“The World of the Crusades: An Illustrated History” by Christopher Tyerman. New Haven: Yale University Press, 2019. 525 pages, $35 (hardcover).

General works about the crusades abound, yet “The World of the Crusades” easily stands head and shoulders above the crowd for its readability, attractive illustrations, thoroughness and value. This is an accessible, comprehensive and beautifully-illustrated volume by one of the greatest living scholars of the crusades. For those with interest in crusading but no background in either crusades or the middle ages, there is no better entry into the subject than this work. Yet experts, armchair and academic alike, will also find much to enjoy and little to complain about in this attractive and humane book.

The title, “The World of the Crusades,” gives a clear sense for Christopher Tyerman’s perspective on the subject. Readers unfamiliar with the last 40 years of crusade scholarship may be surprised at the breadth of activities discussed. Wikipedia and common knowledge assume that the crusades were a series of clearly identifiable, numbered expeditions to recover or defend Jerusalem from Muslims. The greatest achievement of recent crusade scholarship, however, has been to show just how widespread, varied and controversial crusading was in the medieval world. As Tyerman showed clearly in articles dating back to the mid-1990s, medieval people themselves were not so clear on what crusading really was: “there was no agreed or consistent word for the crusade in Latin or the European vernaculars” (20).

Rather than a tidy narrative about a clearly-defined object, “The World of the Crusades” insists on historical context, offering readers a guided tour through a vast panorama of related activities, beliefs and objects. From wars of territorial conquest against Muslims in Spain, to wars of conversion against pagans in the Baltic region and politically-driven wars against Christians inside Europe itself, crusading was one strand woven in with many other changes and patterns affecting Europe and the Mediterranean world during the Middle Ages. All of these are covered in this book, and more besides. As the preface clearly states, this work is an attempt to “examine crusading in its own muddied and muddling political, social, economic and cultural setting” (xx). It deserves the highest of praise for its ability to simultaneously distill the findings of contemporary scholarship, answer and refute generally-believed myths and stereotypes and humanize crusading without justifying or apologizing for it.

Tyerman insists correctly, as he has elsewhere, that parallels between medieval crusading and modern religious warfare or contemporary conflicts in the Near East are “spurious.” His last two chapters will be especially valuable for readers who wonder why crusading really does haunt the contemporary imagination. In these chapters, he explains clearly and concisely how our own interest in the medieval crusades derives, not from the middle ages themselves, but rather from their appropriation by 19th- and 20th-century European artists, politicians and colonialists. The ideas that 21st-century violence has “roots” in medieval crusades or that crusading is somehow “still with us” are among the most dangerous and pernicious myths Tyerman confidently puts to rest here.

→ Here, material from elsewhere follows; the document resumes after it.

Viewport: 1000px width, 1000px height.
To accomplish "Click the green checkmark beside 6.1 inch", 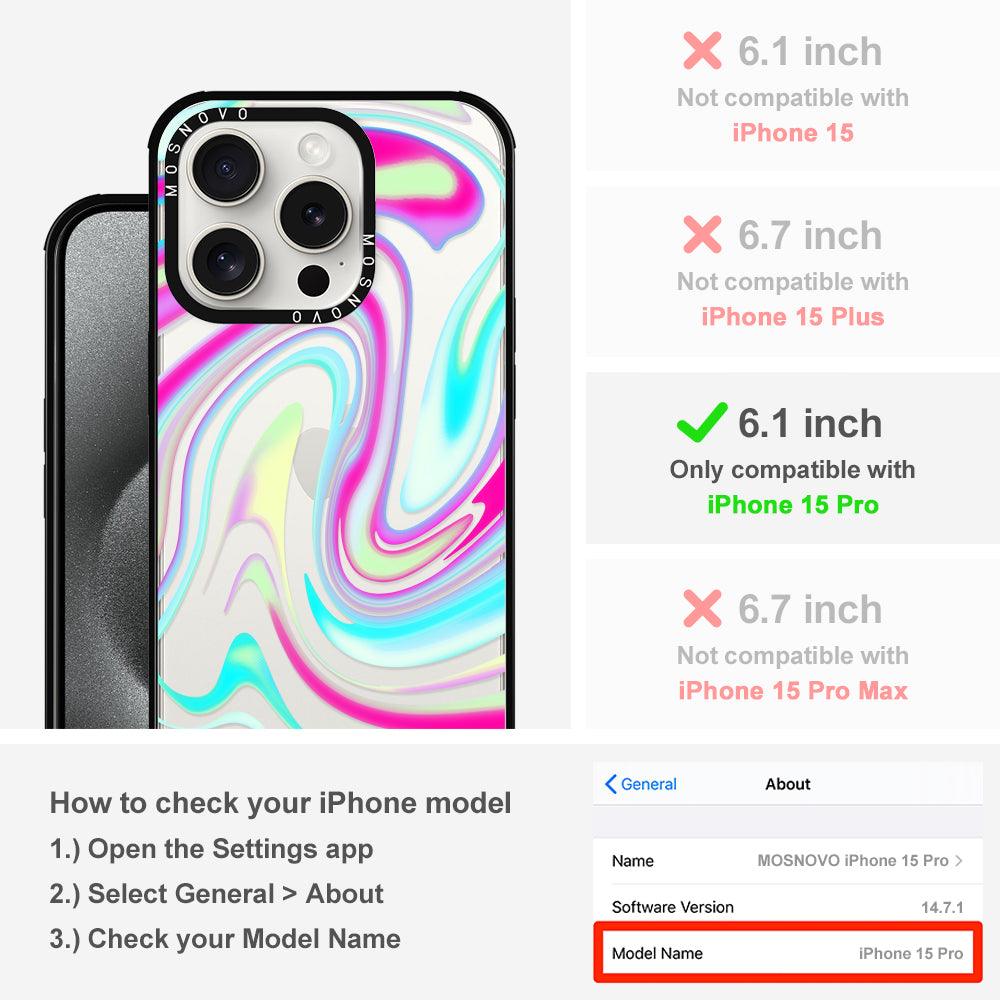I will click(702, 423).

The book’s greatest advantage, its comprehensiveness, is also its only real weakness. At 525 pages, it is quite long. This is a book best dipped in and out of, treated like a reference work more than a novel. Yet it is the best kind of reference work, one that is lively, full of high-quality illustrations (both black-and-white and color) and compellingly written. In addition to chapters on major periods in medieval crusading, the book is spotted with brief asides, listed in the table of contents as “The Crusades in Detail.” These are bite-sized and fascinating discussions of medieval objects (coins, castles, maps), people (Urban II, Bernard of Clairvaux) and events (the Children’s Crusade, the abolishing of the Knights Templar) that help bring the world of the crusades to life. People with even a passing interest in why we still talk about crusades or what the crusades were really like owe it to themselves to pick up this book.

– Reviewed by Jeffrey Miner, Western Kentucky University History Department.